■ Work to complete
The required output is the line with "Screen dimensions: 1200x732" through the final line of the entries, each one exactly as it stands.
---------- Entries supplied ----------
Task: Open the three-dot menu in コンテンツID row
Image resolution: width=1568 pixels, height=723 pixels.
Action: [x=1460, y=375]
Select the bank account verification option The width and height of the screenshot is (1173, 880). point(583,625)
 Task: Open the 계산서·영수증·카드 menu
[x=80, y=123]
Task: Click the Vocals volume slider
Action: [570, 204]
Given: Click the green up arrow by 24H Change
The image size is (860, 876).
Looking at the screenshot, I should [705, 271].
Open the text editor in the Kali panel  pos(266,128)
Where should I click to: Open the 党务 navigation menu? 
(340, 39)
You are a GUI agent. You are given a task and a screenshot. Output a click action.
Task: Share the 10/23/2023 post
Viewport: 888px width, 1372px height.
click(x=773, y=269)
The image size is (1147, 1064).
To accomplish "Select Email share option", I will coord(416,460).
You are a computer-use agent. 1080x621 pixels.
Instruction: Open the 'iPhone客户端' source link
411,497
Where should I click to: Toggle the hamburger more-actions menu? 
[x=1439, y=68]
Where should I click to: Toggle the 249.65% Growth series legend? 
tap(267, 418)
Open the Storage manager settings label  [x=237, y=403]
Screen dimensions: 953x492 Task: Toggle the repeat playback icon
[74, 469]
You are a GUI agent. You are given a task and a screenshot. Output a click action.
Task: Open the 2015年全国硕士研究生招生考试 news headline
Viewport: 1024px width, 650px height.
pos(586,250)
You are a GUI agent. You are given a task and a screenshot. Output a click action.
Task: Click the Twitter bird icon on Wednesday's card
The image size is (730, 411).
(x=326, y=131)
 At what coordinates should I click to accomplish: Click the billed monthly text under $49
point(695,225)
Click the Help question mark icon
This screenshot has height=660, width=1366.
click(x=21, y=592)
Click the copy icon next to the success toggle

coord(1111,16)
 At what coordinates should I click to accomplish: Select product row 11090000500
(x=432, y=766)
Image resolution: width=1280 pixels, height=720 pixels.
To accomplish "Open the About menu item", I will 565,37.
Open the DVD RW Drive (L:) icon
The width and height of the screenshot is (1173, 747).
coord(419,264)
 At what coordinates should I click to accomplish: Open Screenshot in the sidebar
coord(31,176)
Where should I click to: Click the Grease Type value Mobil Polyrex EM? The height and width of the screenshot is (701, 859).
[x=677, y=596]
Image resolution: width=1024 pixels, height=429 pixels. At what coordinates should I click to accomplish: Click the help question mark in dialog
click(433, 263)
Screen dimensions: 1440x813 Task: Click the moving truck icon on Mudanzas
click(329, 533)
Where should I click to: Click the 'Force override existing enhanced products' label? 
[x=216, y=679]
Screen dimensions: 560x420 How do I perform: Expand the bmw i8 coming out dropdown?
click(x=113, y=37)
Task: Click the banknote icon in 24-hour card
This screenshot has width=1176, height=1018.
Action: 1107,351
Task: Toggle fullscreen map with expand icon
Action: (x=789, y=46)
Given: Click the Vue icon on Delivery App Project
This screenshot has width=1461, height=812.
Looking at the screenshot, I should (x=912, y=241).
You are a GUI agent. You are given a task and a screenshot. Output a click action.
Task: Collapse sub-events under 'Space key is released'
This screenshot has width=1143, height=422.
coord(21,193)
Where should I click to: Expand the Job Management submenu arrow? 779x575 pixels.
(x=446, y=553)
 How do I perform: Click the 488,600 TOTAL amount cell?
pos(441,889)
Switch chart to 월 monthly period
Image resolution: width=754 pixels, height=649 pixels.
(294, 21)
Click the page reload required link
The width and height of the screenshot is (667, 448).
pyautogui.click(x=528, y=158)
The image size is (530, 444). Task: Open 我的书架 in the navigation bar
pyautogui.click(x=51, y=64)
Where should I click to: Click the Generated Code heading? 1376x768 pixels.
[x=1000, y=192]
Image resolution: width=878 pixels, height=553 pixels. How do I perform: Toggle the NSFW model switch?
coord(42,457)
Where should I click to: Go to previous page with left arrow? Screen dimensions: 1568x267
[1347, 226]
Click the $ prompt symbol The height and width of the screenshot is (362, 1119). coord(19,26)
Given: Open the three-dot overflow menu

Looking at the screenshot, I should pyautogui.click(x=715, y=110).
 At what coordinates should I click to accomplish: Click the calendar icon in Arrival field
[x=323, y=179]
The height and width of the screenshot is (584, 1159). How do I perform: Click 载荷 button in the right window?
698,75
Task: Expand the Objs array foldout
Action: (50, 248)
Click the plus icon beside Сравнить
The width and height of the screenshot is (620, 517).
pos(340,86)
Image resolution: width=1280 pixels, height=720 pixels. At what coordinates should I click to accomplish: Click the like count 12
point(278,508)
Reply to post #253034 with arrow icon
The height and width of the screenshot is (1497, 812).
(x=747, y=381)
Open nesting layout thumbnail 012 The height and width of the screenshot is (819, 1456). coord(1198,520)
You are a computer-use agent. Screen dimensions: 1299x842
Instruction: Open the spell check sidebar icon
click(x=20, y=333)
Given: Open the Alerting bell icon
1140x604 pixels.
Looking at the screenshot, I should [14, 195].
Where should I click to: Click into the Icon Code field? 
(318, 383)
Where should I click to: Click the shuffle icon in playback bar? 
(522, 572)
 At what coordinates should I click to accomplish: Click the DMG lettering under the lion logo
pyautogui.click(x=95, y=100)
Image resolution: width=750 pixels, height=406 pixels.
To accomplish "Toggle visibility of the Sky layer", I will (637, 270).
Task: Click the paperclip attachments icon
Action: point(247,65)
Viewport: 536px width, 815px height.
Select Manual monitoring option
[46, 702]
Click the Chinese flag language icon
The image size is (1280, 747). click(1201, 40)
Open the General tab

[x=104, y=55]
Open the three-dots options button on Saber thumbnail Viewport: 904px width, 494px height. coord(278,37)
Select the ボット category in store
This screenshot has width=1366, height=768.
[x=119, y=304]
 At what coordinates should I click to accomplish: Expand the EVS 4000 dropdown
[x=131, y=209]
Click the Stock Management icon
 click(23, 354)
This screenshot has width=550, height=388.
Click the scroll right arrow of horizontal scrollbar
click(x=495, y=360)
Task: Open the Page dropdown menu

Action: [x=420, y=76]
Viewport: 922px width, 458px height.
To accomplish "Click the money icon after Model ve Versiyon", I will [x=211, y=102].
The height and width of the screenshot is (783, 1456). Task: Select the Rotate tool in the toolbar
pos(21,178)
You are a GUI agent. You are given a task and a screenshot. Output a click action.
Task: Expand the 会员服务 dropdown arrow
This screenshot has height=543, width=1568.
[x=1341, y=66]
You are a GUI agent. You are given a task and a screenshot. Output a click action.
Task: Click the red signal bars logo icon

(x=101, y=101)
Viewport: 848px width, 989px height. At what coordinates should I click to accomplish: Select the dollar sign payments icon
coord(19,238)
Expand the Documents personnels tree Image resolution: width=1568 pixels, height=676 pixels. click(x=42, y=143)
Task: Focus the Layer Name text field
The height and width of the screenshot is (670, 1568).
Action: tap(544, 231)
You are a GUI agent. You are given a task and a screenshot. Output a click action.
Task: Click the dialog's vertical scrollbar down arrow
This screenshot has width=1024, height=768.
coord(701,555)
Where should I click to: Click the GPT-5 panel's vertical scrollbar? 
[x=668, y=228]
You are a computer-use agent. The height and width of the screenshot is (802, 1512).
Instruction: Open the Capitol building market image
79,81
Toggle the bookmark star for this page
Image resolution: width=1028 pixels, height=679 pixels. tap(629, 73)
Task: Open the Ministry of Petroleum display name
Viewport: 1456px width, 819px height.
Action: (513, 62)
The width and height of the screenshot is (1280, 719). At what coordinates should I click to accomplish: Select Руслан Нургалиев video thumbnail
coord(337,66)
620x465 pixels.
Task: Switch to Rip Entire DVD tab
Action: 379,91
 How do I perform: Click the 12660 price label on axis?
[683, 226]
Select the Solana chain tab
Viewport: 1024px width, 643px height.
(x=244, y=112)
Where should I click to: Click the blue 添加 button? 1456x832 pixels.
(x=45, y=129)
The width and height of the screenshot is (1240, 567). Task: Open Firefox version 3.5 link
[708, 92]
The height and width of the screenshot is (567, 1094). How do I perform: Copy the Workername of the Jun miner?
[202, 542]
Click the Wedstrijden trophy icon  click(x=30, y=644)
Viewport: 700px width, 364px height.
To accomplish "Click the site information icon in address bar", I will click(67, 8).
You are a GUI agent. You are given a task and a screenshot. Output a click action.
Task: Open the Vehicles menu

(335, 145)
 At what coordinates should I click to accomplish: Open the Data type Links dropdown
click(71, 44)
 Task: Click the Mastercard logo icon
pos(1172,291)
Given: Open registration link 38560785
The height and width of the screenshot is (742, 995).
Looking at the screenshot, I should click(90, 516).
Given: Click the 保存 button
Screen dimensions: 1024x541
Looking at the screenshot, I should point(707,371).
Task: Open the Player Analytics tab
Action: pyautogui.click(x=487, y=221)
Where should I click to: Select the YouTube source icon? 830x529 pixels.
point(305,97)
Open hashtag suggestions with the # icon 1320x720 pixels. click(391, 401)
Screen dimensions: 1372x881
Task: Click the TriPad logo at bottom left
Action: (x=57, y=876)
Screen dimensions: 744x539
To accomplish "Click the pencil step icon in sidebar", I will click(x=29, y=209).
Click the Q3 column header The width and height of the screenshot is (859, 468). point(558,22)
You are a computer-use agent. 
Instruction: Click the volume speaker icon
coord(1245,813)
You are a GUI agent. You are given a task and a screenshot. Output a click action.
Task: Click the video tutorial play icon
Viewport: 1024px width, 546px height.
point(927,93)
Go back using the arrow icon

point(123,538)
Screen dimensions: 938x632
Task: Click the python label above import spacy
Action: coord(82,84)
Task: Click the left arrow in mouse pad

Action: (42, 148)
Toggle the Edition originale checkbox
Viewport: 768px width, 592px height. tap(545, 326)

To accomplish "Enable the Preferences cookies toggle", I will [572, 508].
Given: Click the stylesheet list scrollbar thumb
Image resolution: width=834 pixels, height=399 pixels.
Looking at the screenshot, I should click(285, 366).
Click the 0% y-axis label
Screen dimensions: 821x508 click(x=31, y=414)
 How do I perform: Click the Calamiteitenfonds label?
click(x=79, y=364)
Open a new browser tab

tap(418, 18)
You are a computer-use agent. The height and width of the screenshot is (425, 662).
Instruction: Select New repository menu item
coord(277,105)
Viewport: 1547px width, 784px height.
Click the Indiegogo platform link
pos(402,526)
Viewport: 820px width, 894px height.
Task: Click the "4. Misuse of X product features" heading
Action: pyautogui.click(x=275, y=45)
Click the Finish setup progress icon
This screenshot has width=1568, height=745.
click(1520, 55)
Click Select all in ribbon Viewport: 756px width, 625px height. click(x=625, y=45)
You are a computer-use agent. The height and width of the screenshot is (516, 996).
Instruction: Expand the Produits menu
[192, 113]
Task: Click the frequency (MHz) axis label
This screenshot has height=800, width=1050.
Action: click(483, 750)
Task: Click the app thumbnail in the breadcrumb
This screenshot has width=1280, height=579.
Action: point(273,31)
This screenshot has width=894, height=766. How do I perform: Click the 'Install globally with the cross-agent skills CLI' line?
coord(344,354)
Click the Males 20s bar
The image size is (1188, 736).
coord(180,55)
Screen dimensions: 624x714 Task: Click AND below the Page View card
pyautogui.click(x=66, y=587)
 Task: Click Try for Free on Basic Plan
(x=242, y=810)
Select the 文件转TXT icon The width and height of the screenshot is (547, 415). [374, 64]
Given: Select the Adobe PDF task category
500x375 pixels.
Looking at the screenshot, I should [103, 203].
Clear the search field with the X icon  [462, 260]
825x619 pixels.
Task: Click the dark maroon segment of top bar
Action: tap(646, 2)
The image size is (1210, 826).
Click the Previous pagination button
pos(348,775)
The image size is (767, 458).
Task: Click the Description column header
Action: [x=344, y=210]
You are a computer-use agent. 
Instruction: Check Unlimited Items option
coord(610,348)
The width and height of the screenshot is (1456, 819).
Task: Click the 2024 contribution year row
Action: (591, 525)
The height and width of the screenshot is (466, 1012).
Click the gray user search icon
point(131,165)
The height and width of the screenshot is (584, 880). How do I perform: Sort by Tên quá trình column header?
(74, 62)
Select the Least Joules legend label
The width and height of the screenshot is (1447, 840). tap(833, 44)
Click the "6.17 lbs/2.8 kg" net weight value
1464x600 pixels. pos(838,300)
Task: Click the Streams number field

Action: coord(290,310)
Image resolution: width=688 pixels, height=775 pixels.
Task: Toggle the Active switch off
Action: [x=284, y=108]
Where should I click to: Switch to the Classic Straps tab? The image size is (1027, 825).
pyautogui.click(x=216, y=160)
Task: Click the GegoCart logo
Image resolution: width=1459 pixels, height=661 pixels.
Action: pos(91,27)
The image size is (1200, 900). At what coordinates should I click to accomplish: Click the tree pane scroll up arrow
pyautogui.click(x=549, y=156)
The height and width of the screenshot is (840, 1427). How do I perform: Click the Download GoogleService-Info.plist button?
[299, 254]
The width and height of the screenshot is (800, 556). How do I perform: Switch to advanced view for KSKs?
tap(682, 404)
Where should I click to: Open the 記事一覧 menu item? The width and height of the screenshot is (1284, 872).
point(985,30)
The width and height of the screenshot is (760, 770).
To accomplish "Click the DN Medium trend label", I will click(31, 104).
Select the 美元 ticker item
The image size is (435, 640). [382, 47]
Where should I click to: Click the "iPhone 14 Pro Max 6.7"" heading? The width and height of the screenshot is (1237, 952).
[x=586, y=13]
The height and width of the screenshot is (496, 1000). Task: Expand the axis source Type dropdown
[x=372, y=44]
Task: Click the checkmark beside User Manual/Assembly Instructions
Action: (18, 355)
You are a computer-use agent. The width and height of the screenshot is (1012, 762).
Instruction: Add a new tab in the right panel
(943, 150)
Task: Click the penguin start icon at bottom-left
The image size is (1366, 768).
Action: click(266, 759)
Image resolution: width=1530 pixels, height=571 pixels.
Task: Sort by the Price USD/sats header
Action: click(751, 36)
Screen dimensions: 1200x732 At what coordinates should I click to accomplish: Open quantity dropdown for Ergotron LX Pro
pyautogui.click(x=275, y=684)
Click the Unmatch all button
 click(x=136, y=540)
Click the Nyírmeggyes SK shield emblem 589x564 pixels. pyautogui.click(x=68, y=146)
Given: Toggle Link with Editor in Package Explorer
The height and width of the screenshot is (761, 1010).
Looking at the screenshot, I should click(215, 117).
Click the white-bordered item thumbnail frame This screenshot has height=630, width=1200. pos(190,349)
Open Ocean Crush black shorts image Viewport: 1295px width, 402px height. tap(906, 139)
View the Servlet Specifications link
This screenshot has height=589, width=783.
----------
■ Written answer
Screen dimensions: 1200x732 At what coordinates should I click to accomplish: Open quantity dropdown for Ergotron LX Pro
pyautogui.click(x=275, y=684)
Click the Unmatch all button
 click(x=136, y=540)
Click the Nyírmeggyes SK shield emblem 589x564 pixels. pyautogui.click(x=68, y=146)
Given: Toggle Link with Editor in Package Explorer
The height and width of the screenshot is (761, 1010).
Looking at the screenshot, I should click(215, 117).
Click the white-bordered item thumbnail frame This screenshot has height=630, width=1200. pos(190,349)
Open Ocean Crush black shorts image Viewport: 1295px width, 402px height. tap(906, 139)
View the Servlet Specifications link
This screenshot has height=589, width=783.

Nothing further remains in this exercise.